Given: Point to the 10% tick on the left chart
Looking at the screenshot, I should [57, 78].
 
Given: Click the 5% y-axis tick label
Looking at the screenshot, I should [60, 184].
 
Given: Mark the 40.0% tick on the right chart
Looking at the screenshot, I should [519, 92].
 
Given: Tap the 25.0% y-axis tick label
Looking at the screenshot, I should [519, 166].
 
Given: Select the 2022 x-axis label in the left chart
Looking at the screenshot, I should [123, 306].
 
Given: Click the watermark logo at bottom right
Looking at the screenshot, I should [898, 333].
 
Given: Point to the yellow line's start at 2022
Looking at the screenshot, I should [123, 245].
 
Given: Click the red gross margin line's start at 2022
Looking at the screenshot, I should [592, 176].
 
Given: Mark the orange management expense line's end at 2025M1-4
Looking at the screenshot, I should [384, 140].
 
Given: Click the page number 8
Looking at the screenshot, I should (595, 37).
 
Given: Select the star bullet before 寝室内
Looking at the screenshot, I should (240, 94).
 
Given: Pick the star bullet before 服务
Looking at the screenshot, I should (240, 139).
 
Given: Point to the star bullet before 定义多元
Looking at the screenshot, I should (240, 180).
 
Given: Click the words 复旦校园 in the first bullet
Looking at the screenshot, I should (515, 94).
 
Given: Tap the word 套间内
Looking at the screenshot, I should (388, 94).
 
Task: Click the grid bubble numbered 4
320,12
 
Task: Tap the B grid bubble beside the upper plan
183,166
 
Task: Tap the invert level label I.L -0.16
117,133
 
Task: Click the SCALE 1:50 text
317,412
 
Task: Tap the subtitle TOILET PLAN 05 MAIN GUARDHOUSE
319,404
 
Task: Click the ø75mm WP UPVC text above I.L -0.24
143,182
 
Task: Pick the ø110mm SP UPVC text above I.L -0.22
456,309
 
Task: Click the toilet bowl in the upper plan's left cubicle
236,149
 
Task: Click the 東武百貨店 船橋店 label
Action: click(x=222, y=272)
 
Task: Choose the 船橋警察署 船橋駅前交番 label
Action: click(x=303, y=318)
* * * * * * * * *
▶ Do this: Transcribe every one of the records above word for word, keeping each line as it stands.

▶ Result:
Given: Point to the 10% tick on the left chart
Looking at the screenshot, I should [57, 78].
 
Given: Click the 5% y-axis tick label
Looking at the screenshot, I should [60, 184].
 
Given: Mark the 40.0% tick on the right chart
Looking at the screenshot, I should [519, 92].
 
Given: Tap the 25.0% y-axis tick label
Looking at the screenshot, I should [519, 166].
 
Given: Select the 2022 x-axis label in the left chart
Looking at the screenshot, I should [123, 306].
 
Given: Click the watermark logo at bottom right
Looking at the screenshot, I should [898, 333].
 
Given: Point to the yellow line's start at 2022
Looking at the screenshot, I should [123, 245].
 
Given: Click the red gross margin line's start at 2022
Looking at the screenshot, I should [592, 176].
 
Given: Mark the orange management expense line's end at 2025M1-4
Looking at the screenshot, I should [384, 140].
 
Given: Click the page number 8
Looking at the screenshot, I should (595, 37).
 
Given: Select the star bullet before 寝室内
Looking at the screenshot, I should (240, 94).
 
Given: Pick the star bullet before 服务
Looking at the screenshot, I should (240, 139).
 
Given: Point to the star bullet before 定义多元
Looking at the screenshot, I should (240, 180).
 
Given: Click the words 复旦校园 in the first bullet
Looking at the screenshot, I should (515, 94).
 
Given: Tap the word 套间内
Looking at the screenshot, I should (388, 94).
 
Task: Click the grid bubble numbered 4
320,12
 
Task: Tap the B grid bubble beside the upper plan
183,166
 
Task: Tap the invert level label I.L -0.16
117,133
 
Task: Click the SCALE 1:50 text
317,412
 
Task: Tap the subtitle TOILET PLAN 05 MAIN GUARDHOUSE
319,404
 
Task: Click the ø75mm WP UPVC text above I.L -0.24
143,182
 
Task: Pick the ø110mm SP UPVC text above I.L -0.22
456,309
 
Task: Click the toilet bowl in the upper plan's left cubicle
236,149
 
Task: Click the 東武百貨店 船橋店 label
Action: click(x=222, y=272)
 
Task: Choose the 船橋警察署 船橋駅前交番 label
Action: click(x=303, y=318)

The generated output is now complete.